*Dataset records:*
::::
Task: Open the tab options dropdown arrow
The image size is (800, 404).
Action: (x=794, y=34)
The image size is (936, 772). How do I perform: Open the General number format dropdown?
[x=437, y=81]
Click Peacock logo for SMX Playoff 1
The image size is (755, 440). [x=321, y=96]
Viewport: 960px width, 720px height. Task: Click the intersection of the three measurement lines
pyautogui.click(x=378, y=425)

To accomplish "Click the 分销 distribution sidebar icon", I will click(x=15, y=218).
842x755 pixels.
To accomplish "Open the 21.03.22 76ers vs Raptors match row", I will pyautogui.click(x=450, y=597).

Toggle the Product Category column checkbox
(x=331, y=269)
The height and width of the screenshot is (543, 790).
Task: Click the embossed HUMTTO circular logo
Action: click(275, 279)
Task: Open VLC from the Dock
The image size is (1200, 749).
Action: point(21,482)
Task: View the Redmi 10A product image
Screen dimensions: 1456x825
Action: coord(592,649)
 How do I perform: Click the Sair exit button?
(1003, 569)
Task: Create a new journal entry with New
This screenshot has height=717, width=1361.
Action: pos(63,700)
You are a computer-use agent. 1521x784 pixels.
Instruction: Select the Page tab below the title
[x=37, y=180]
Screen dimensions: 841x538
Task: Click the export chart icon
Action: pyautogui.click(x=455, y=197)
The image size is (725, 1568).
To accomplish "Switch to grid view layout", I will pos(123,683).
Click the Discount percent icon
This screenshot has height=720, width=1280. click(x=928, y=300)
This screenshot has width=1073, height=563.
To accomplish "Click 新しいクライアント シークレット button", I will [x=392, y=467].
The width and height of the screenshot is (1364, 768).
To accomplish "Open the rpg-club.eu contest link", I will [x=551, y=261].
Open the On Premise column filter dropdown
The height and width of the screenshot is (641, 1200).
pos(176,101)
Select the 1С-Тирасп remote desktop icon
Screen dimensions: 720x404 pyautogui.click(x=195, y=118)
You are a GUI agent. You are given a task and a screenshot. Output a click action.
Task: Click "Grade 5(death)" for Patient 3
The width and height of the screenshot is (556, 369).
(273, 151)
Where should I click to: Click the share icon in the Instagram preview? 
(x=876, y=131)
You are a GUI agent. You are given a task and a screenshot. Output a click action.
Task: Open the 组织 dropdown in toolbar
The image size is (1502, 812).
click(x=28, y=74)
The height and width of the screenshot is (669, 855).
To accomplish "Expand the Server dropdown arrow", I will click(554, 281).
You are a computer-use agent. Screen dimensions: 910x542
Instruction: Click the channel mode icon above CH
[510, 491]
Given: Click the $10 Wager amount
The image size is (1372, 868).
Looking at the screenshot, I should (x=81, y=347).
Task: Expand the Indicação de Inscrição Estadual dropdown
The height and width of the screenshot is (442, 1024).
::::
*Exercise brief:*
Starting from the line containing "The image size is (725, 1568)." and ending with the final line of the data, reproduce each line exactly as it appears, including no other lines.

*Exercise response:*
The image size is (725, 1568).
To accomplish "Switch to grid view layout", I will pos(123,683).
Click the Discount percent icon
This screenshot has height=720, width=1280. click(x=928, y=300)
This screenshot has width=1073, height=563.
To accomplish "Click 新しいクライアント シークレット button", I will [x=392, y=467].
The width and height of the screenshot is (1364, 768).
To accomplish "Open the rpg-club.eu contest link", I will [x=551, y=261].
Open the On Premise column filter dropdown
The height and width of the screenshot is (641, 1200).
pos(176,101)
Select the 1С-Тирасп remote desktop icon
Screen dimensions: 720x404 pyautogui.click(x=195, y=118)
You are a GUI agent. You are given a task and a screenshot. Output a click action.
Task: Click "Grade 5(death)" for Patient 3
The width and height of the screenshot is (556, 369).
(273, 151)
Where should I click to: Click the share icon in the Instagram preview? 
(x=876, y=131)
You are a GUI agent. You are given a task and a screenshot. Output a click action.
Task: Open the 组织 dropdown in toolbar
The image size is (1502, 812).
click(x=28, y=74)
The height and width of the screenshot is (669, 855).
To accomplish "Expand the Server dropdown arrow", I will click(554, 281).
You are a computer-use agent. Screen dimensions: 910x542
Instruction: Click the channel mode icon above CH
[510, 491]
Given: Click the $10 Wager amount
The image size is (1372, 868).
Looking at the screenshot, I should (x=81, y=347).
Task: Expand the Indicação de Inscrição Estadual dropdown
The height and width of the screenshot is (442, 1024).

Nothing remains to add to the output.